Пауза вышла такой долгой, что Конелу это не понравилось. Потом он сообразил, что кто-то, видимо, не сразу добрался до своей рации.

— Рокки-Рэмбо слышит тебя, Канада. Врагов больше не вижу.

— Точно так. Все дохлые. Пятого больше нет. Еще не успел связаться с Третьей эскадрильей, но знаю, что она схлестнулась с Восьмым где-то над Дионисом. У вас, ребята, есть по меньшей мере полоборота, чтобы вздохнуть спокойно, пока остатки Восьмого сюда доберутся.

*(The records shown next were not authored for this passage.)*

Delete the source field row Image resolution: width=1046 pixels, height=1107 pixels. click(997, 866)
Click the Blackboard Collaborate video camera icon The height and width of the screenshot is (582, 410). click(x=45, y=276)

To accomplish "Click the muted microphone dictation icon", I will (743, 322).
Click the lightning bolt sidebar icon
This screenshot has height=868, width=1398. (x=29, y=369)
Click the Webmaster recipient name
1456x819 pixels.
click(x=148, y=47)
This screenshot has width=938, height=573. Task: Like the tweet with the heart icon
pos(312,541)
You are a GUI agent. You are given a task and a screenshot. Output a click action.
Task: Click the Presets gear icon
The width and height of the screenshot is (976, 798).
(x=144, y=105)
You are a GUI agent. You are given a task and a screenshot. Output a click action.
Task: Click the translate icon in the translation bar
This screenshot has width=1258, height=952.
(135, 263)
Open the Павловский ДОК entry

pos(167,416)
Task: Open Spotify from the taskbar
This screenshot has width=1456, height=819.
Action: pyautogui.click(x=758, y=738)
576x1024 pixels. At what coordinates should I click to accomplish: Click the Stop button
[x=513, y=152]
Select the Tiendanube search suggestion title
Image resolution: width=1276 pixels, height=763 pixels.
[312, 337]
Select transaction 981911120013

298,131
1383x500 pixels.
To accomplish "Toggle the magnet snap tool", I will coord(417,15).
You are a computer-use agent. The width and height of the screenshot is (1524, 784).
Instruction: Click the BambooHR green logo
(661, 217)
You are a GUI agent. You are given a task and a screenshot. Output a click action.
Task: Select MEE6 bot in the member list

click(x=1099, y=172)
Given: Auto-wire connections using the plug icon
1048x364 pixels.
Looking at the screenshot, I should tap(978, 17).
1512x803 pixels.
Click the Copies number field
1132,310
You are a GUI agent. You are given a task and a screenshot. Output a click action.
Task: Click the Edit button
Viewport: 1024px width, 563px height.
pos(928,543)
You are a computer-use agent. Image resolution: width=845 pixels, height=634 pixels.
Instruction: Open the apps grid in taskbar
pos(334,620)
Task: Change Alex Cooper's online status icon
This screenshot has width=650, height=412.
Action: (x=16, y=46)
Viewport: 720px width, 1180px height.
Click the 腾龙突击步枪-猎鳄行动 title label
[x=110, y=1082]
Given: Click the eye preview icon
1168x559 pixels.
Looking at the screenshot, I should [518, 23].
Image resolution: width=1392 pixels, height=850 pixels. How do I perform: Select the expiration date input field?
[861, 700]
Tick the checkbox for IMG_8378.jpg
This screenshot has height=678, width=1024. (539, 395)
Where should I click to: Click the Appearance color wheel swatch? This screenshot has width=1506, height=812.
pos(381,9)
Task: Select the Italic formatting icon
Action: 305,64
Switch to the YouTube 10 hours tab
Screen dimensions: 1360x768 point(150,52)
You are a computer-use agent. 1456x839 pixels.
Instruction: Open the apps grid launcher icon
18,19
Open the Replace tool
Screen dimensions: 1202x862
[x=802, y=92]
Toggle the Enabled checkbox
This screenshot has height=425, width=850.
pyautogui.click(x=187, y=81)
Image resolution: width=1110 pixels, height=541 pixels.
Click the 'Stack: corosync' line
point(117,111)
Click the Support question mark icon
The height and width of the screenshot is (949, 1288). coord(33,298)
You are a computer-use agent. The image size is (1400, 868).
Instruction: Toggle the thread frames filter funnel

— Ажур, Канада. Будем окапываться.

Конел двигался на скорости чуть выше минимальной, только что не глуша мотор, пока компьютеры заново выстраивали Первую и Вторую эскадрильи. Оглядевшись, Конел засек одну дырку в Второй и одну в своей, Первой. Потом поглядел на экран и заметил один маячок вынужденной посадки на самом берегу Гестии. Одному из своей эскадрильи Конел приказал слетать и проверить, выжил ли пилот.